Perhaps there are even better ways....maybe with Google Earth ?........although the important thing is the detailed satellite image, to place a plane on a contrail, and hi-res satellite images are static, and don't update.

I just realized I could eliminate many planes that are ground traffic.....remove unnecessary plane clutter.

Mick West

Staff member
Good idea. Your have to factor in the upper air wind speed and direction though. Trails often for at quite a significant angle to the direction of travel like with a 90mph wing and 450mph plane. If you are doing it purely from the time then you might see trails that don't seem to line up with flight paths, when they actually do.

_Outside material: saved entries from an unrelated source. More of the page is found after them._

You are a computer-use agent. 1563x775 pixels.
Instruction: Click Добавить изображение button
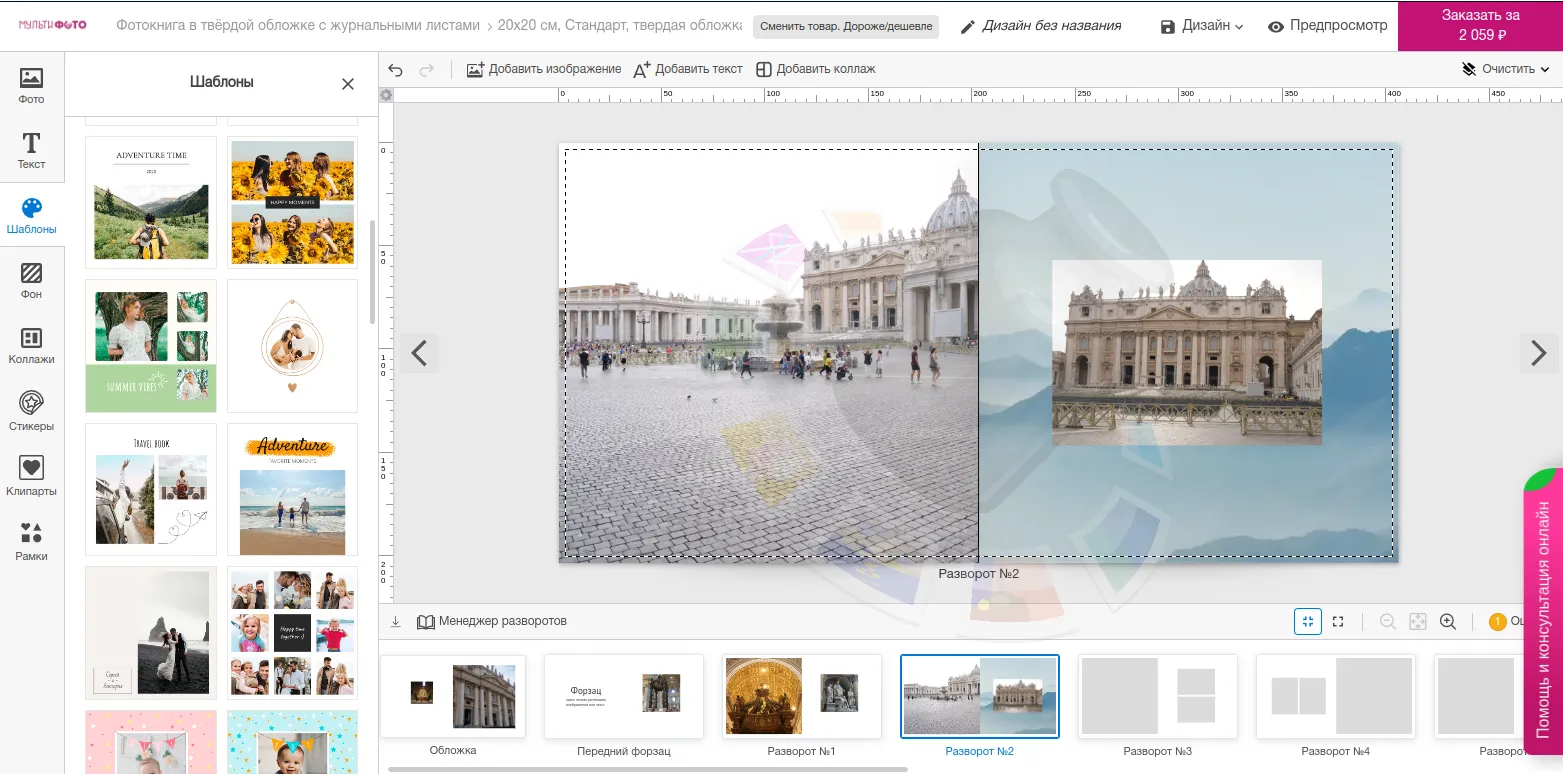point(543,69)
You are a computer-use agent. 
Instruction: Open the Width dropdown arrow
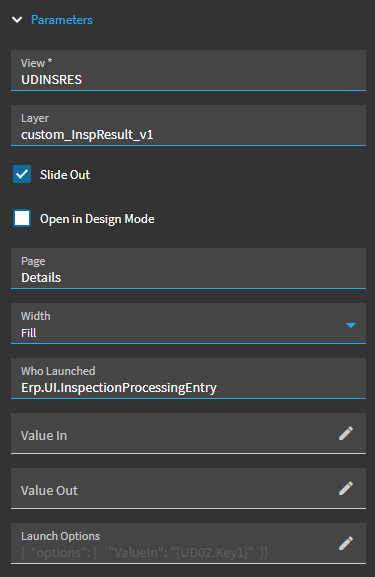351,325
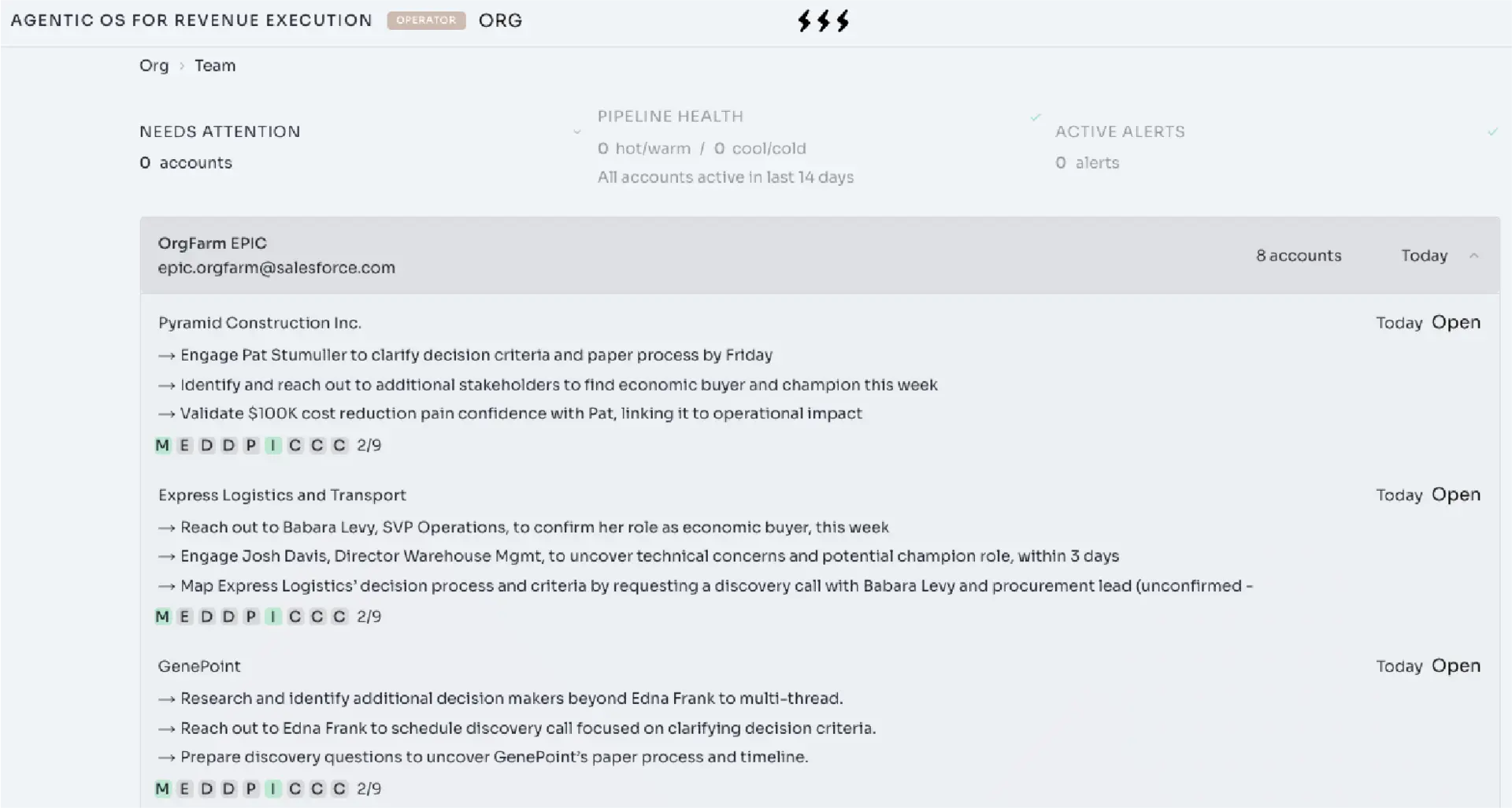Image resolution: width=1512 pixels, height=808 pixels.
Task: Click green M badge under Pyramid Construction
Action: click(162, 445)
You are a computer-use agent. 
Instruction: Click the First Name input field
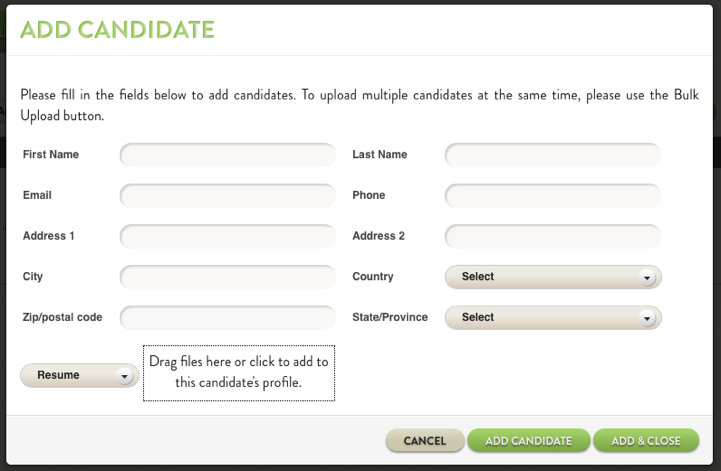[228, 155]
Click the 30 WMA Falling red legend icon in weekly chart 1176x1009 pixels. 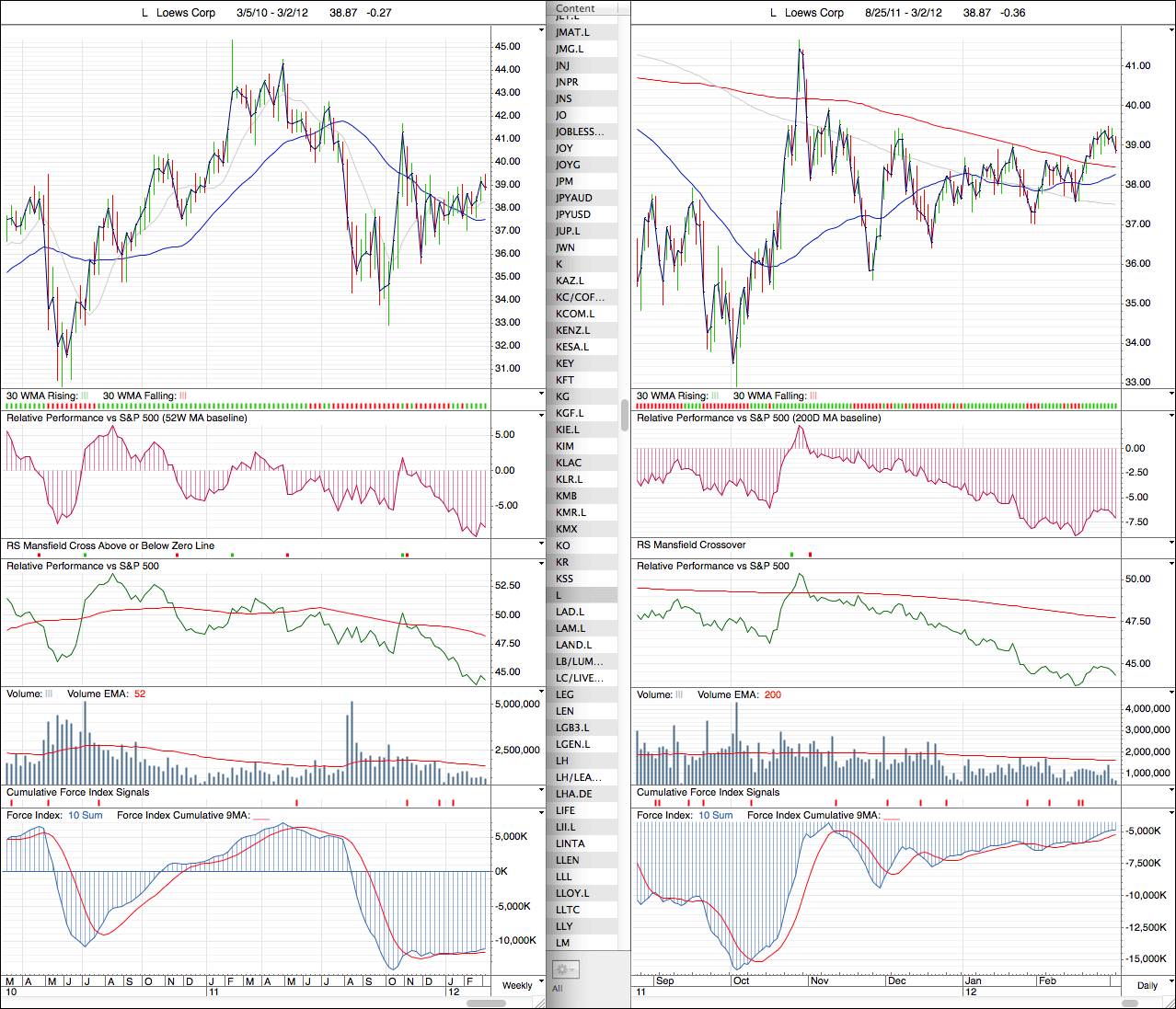tap(182, 396)
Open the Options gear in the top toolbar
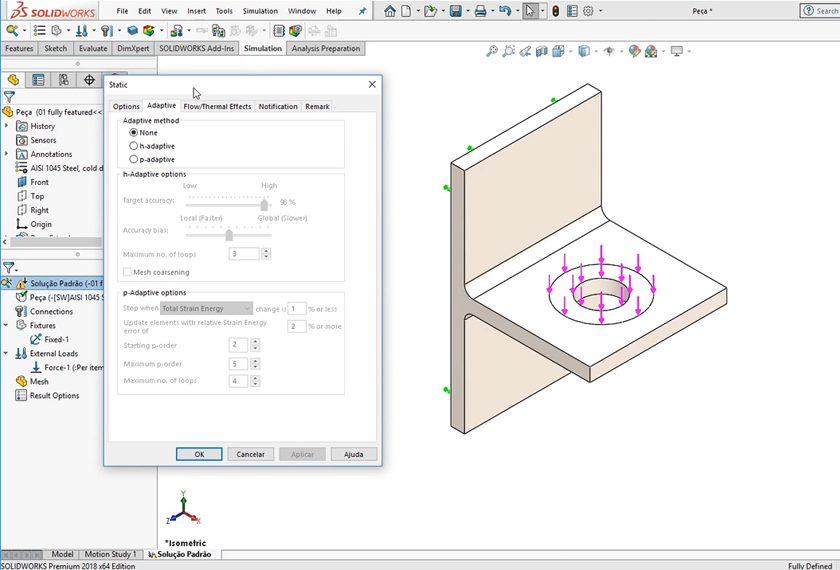840x570 pixels. [x=588, y=11]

A short guide for identifying cirrus clouds and/or persistent contrails on satellite imagery.

1. For 24h cirrus monitoring one should use infrared imagery. It can display cloud top temperature or height, measured with multispectral sensors. Cirrus usually occur when temperature is about -30 deg. C or lower, -40 C needed for contrail formation.

USA satellite image link, updating every 15 mins.: http://aviationweather.gov/adds/satellite/.
Europe: http://pogoda.by/eumetsat/ (in Russian).

2. Visible images can be used during the day. High clouds have high albedo (white colors).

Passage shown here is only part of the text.